## DADOS DE ORIGEM
━━━━━━━━
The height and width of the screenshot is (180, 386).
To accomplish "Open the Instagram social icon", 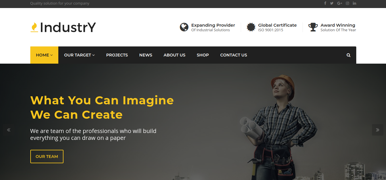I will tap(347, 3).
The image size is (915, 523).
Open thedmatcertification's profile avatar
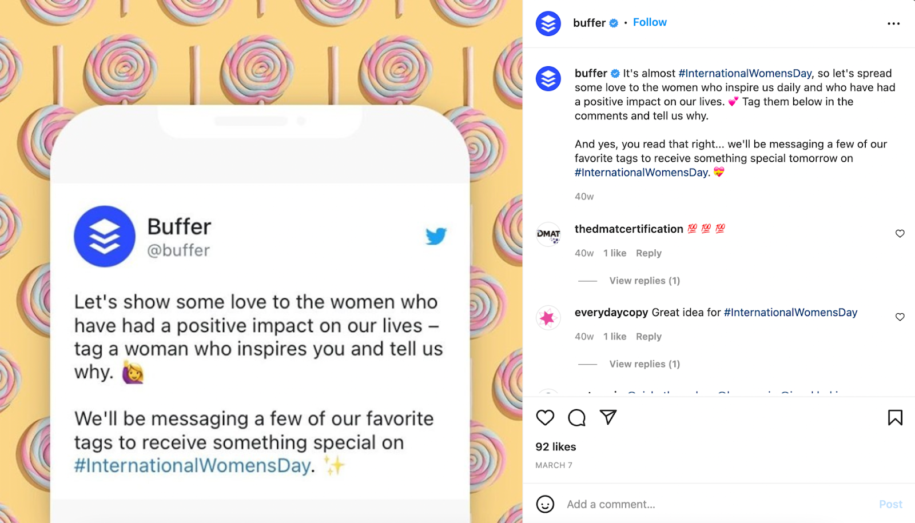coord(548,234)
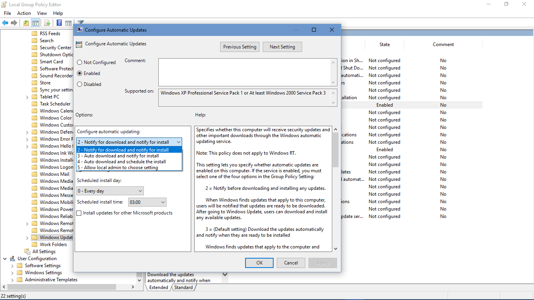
━━━━━━━━
## INSTRUÇÕES DA TAREFA
Copie sem nenhuma alteração as linhas das entradas, da linha que contém "The image size is (915, 523)." até o fim das entradas, incluindo as duas pontas. Deixe as imagens fora da resposta.

## RESPOSTA DO EXERCÍCIO
The image size is (915, 523).
Open thedmatcertification's profile avatar
coord(548,234)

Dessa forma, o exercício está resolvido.